Taking inspiration from Samuel L. Jackson, I thought perhaps a few expletives would help to save me from my journey to overcommitment and eventual, inevitable failure. Can I make a list of things I need to do? Can I cry out about how absolutely swamped I am? Just once?? I know I HATE it when other people do this, and I can’t believe I’m going to be one of THOSE people, but please just indulge me for a second here; I think it may actually make me feel better.
My to do list (a subset):
- organize f-ing career fair banquet
- magically convince grad students that they should care enough to serve on the institute committee on radioactivity
- update uva club of boston calendar (which btw is 2 months out of date, with no one to blame but me)
- go put on a happy face and meet & greet freshmen who arrived a week early
- go put on a happy face and meet & greet the parents of freshmen who either love me or hate me or love to hate me
- go put on a happy face and meet & greet returning upperclassmen who arrived early planning to talk to the freshmen when they eventually get here only to find that the freshmen are already here
- damage control damage control damage control
- write a speech to deliver to ogle-eyed new DMSE grad students to welcome them to the institute because obviously, i’m the expert on why one should love this place. obviously.

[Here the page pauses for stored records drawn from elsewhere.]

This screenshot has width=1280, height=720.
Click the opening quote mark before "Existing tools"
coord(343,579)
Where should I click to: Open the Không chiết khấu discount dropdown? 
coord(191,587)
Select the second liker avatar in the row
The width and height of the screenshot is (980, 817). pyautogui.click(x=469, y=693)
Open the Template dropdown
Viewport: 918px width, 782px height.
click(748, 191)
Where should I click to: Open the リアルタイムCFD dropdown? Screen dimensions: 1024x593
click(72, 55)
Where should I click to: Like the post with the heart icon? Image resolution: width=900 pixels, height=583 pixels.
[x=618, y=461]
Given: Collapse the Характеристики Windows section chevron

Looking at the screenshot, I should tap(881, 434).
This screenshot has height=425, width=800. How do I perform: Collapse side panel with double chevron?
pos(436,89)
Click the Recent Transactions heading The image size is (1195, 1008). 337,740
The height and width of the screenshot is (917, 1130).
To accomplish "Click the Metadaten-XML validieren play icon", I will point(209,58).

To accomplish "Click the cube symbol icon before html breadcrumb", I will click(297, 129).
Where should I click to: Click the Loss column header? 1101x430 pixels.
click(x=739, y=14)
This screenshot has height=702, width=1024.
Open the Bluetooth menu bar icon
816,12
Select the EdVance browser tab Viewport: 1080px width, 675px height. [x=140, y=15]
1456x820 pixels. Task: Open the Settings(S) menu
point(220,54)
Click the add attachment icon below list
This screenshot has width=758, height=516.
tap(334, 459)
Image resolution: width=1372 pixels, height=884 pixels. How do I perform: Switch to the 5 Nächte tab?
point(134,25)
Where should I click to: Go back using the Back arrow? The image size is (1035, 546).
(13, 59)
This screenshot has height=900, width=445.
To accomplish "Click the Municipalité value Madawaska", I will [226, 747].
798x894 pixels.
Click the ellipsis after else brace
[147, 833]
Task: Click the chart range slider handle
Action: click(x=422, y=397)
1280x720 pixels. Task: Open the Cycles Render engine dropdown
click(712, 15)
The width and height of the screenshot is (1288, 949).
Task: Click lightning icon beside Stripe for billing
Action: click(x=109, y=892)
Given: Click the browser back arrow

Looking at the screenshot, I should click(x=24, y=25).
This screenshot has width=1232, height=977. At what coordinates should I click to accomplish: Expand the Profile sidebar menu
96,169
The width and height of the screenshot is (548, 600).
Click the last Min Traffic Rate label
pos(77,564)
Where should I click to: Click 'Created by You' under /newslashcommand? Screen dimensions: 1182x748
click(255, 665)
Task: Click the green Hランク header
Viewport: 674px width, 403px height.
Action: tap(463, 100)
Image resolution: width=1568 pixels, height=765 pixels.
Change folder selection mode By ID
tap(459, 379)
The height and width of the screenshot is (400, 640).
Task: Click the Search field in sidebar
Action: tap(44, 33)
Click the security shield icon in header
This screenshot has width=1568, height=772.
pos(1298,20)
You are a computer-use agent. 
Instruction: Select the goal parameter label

- take on the world of the GSC because all the other officers skipped town
- redo campus tour path, not to mention twisting arms & legs of friends to get them to be tour guides
- write an article for the GSN about my identity crisis of being american, chinese, 23, near-sighted, not deaf, not mute, not ovulating, and not accepting booty calls
- somehow actually spend some time in lab so I can perform a miracle, bring my stupid finicky dead cells back to life, prepare a thesis proposal, convince my committee that I am a worthwhile student to have around, and then actually try to graduate before I turn 93
It is also 1 am, and I am still in lab, waiting for my 500,000 mls of FBS to thaw. Maybe my problem #1 is that I should stop blogging and actually do some work. My problem #2 is that I should cut off all contact with the outside world while I write and prepare my thesis proposal. My problem #3 is not having enough time for myself, which I would argue precedes all the other problems.
On top of all of this, I wish I would stop getting emails asking if I want to “come over and watch a movie” … more on this later maybe after I sleep on it.
*EDIT/ADDITION*: it is now 2:30am; i am getting ready to leave lab, but not without incident:
1) I broke the pipet in our lab hood. I can’t fix it because i can’t find the needed part, so people will be greeted with a “sorry, it’s broken” note tomorrow morning. go me.
2) I think I just sent an email to a list that contains all grad students at MIT. I unintentionally used my own personal email account instead of the GSC’s. I may have done this multiple times. I’m not entirely sure, which makes the situation even stickier.
3) I am a mess, and I need to stop blogging, go home, and go to bed.